[Records on locating visible targets]
────────────────

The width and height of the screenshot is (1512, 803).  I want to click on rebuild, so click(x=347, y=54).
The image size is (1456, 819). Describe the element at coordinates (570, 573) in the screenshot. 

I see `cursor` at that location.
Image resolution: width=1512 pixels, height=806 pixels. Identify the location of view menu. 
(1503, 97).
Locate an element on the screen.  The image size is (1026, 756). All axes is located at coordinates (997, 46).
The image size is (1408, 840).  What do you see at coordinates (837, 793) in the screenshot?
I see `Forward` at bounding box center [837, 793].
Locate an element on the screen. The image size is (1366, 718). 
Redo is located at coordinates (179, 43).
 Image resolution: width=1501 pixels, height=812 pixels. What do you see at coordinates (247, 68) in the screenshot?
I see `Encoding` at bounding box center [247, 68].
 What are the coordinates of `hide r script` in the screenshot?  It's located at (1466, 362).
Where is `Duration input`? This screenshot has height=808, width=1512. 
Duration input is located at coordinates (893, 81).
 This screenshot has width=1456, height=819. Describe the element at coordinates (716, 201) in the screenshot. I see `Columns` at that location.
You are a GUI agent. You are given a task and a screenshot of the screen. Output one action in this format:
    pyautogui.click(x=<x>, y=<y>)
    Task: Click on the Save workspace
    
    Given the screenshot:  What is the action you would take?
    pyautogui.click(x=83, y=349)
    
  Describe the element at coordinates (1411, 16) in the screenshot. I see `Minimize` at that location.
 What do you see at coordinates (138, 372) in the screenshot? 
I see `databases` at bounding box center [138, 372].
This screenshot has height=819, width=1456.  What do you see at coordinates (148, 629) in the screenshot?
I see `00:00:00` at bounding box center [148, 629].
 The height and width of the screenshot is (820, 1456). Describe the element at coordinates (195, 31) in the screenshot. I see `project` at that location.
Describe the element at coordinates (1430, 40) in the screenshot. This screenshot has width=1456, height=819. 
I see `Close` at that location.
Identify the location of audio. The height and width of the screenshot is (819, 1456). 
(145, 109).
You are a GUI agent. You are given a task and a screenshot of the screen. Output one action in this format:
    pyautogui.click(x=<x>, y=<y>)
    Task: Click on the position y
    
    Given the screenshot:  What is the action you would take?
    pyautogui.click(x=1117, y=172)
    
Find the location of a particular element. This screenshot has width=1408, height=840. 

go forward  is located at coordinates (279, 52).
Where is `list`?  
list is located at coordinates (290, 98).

────────────────

§ **Set task**: Copy out every one of the records above, word for word, with nothing left out or changed.

§ **Task solution**:
The width and height of the screenshot is (1512, 803).  I want to click on rebuild, so click(x=347, y=54).
The image size is (1456, 819). Describe the element at coordinates (570, 573) in the screenshot. 

I see `cursor` at that location.
Image resolution: width=1512 pixels, height=806 pixels. Identify the location of view menu. 
(1503, 97).
Locate an element on the screen.  The image size is (1026, 756). All axes is located at coordinates (997, 46).
The image size is (1408, 840).  What do you see at coordinates (837, 793) in the screenshot?
I see `Forward` at bounding box center [837, 793].
Locate an element on the screen. The image size is (1366, 718). 
Redo is located at coordinates (179, 43).
 Image resolution: width=1501 pixels, height=812 pixels. What do you see at coordinates (247, 68) in the screenshot?
I see `Encoding` at bounding box center [247, 68].
 What are the coordinates of `hide r script` in the screenshot?  It's located at (1466, 362).
Where is `Duration input`? This screenshot has height=808, width=1512. 
Duration input is located at coordinates (893, 81).
 This screenshot has width=1456, height=819. Describe the element at coordinates (716, 201) in the screenshot. I see `Columns` at that location.
You are a GUI agent. You are given a task and a screenshot of the screen. Output one action in this format:
    pyautogui.click(x=<x>, y=<y>)
    Task: Click on the Save workspace
    
    Given the screenshot:  What is the action you would take?
    pyautogui.click(x=83, y=349)
    
  Describe the element at coordinates (1411, 16) in the screenshot. I see `Minimize` at that location.
 What do you see at coordinates (138, 372) in the screenshot? 
I see `databases` at bounding box center [138, 372].
This screenshot has height=819, width=1456.  What do you see at coordinates (148, 629) in the screenshot?
I see `00:00:00` at bounding box center [148, 629].
 The height and width of the screenshot is (820, 1456). Describe the element at coordinates (195, 31) in the screenshot. I see `project` at that location.
Describe the element at coordinates (1430, 40) in the screenshot. This screenshot has width=1456, height=819. 
I see `Close` at that location.
Identify the location of audio. The height and width of the screenshot is (819, 1456). 
(145, 109).
You are a GUI agent. You are given a task and a screenshot of the screen. Output one action in this format:
    pyautogui.click(x=<x>, y=<y>)
    Task: Click on the position y
    
    Given the screenshot:  What is the action you would take?
    pyautogui.click(x=1117, y=172)
    
Find the location of a particular element. This screenshot has width=1408, height=840. 

go forward  is located at coordinates (279, 52).
Where is `list`?  
list is located at coordinates (290, 98).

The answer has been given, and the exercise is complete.